Selected passage:
>>>>>

Also, the NM 150-8 removes the reservation data of the CU 140-3
from the queue 1.
[0154] As described above, according to the fourth embodiment, if
an execution of the write request W2 is completed, the NM 150-8
transmits the write completion notice P6 and the identification
information of the CU 140-3 to the CU 140-1. If the CU 140-1
receives the write completion notice P6 and the identification
information from the NM 150-8, the CU 140-1 transmits the right
transfer notice P7 to the CU 140-3 corresponding to the
identification information. If the CU 140-3 receives the right
transfer notice P7 from the CU 140-1, the CU 140-3 transmits the
write request W3 to the NM 150-8. Thereby, the load of the NM 150-8
can be reduced, and the writing performance of the storage system
100 may not be compromised.
Fifth Embodiment
[0155] In the first embodiment to the fourth embodiment, the CU 140
transmits the verification packet P1 or the reservation packet P3
to the NM 150. In contrast, in a fifth embodiment, the CU 140
transmits a congestion confirmation packet P8 to the NM 150. If the
CU 140 receives a response to the congestion confirmation packet P8
from the NM 150, the CU 140 transmits a write request to the NM
150. The "congestion" in the fifth embodiment means a state in
which a routing cannot be properly performed via the RC 160 because
the PMU 180 is full of packets, and the NM 150 cannot properly
transfer data (i.e., busy). The fifth embodiment is described below
in detail.
[0156] FIG. 22 to FIG. 24 illustrate a data transmission operation
of the CU and the NM (FPGA) according to the fifth embodiment. As
shown in FIG. 22, if the CU 140-3 is to transmit a write request to
the NM 150-13, the CU 140-3 transmits a congestion confirmation
packet P8 for confirming a congestion condition (busy state) to the
NM 150-13 before transmitting the write request. The congestion
confirmation packet P8 contains content shown in FIG. 6. For
example, a source address and a destination address are described
in the header area HA of the congestion confirmation packet P8. For
example, data indicating that the packet is a congestion
confirmation packet is described in the payload area PA of the
congestion confirmation packet P8. For example, a CRC code is
described in the redundant area RA of the congestion confirmation
packet P8.

<<<<<

Objective: In the storage system passage, what is described in the redundant area RA of the congestion confirmation packet P8? Please answer briefly. The records aren't needed for anything here.

Excerpted records:

>>>>>

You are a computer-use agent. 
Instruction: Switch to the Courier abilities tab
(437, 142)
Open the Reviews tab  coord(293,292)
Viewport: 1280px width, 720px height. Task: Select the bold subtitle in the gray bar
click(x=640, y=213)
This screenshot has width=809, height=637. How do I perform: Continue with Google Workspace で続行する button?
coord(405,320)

<<<<<
>>>>>

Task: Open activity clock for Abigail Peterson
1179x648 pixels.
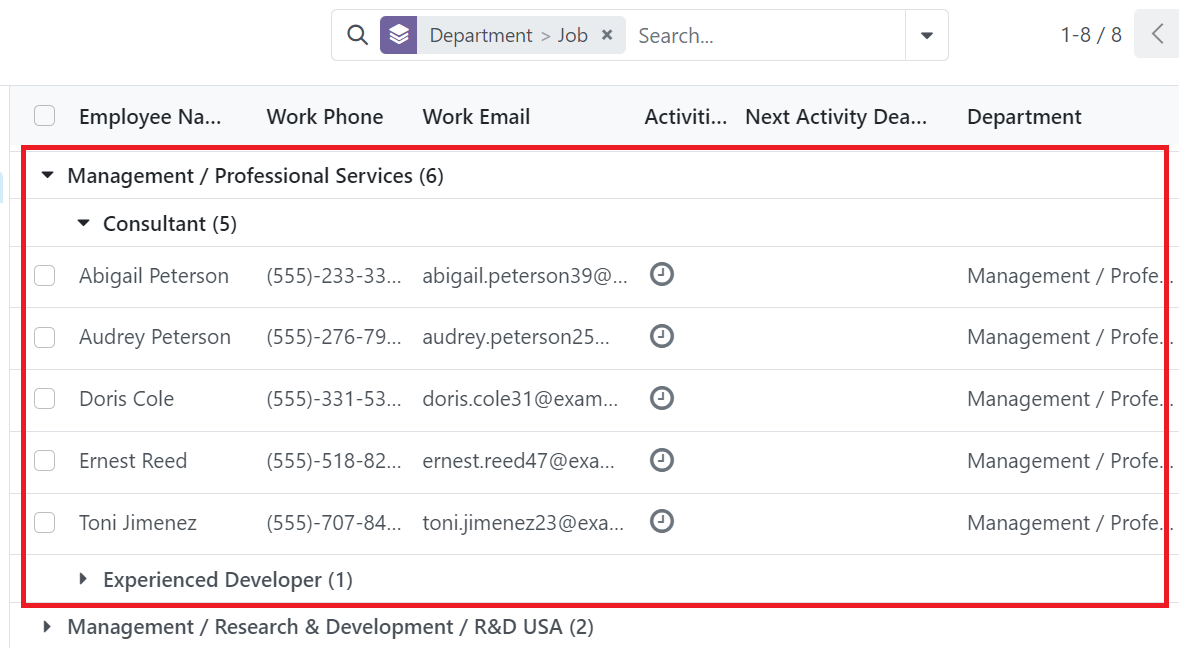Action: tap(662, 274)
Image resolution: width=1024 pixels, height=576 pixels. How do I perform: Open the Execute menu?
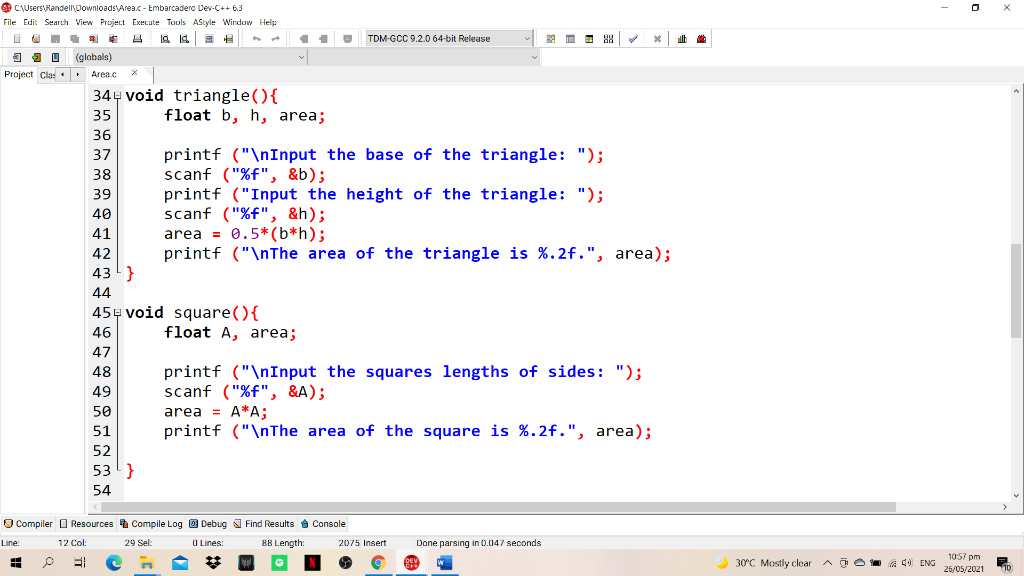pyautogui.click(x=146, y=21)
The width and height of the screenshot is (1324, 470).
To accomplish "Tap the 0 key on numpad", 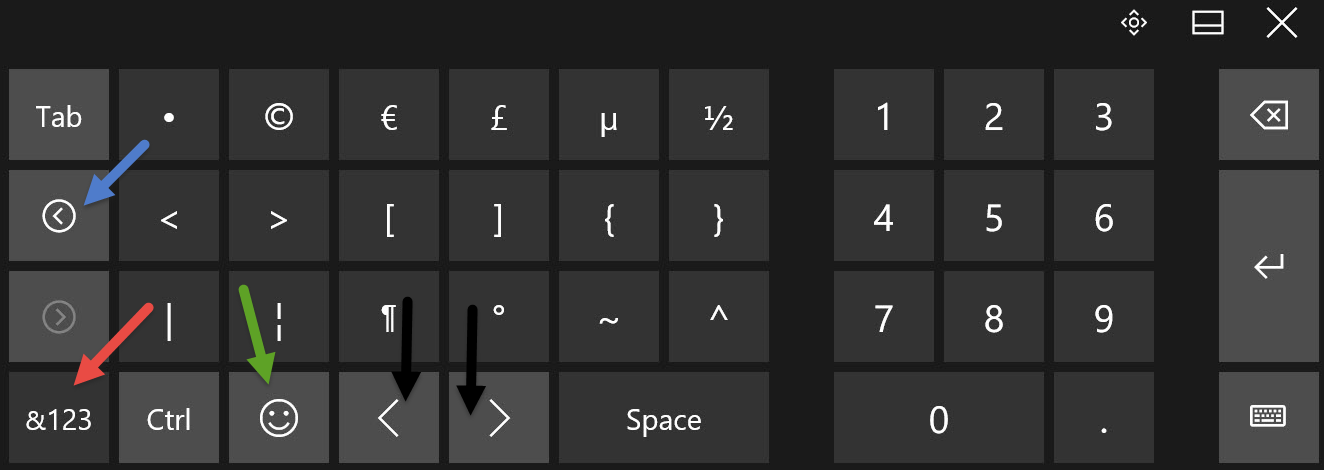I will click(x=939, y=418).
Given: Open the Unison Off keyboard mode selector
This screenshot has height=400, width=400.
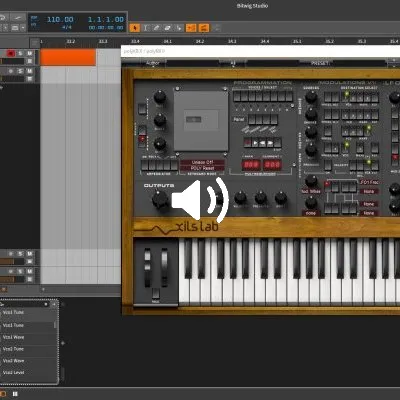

<<<<<
>>>>>

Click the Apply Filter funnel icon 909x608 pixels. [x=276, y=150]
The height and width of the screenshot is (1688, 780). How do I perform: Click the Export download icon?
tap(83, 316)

<<<<<

Answer below: A CRC code.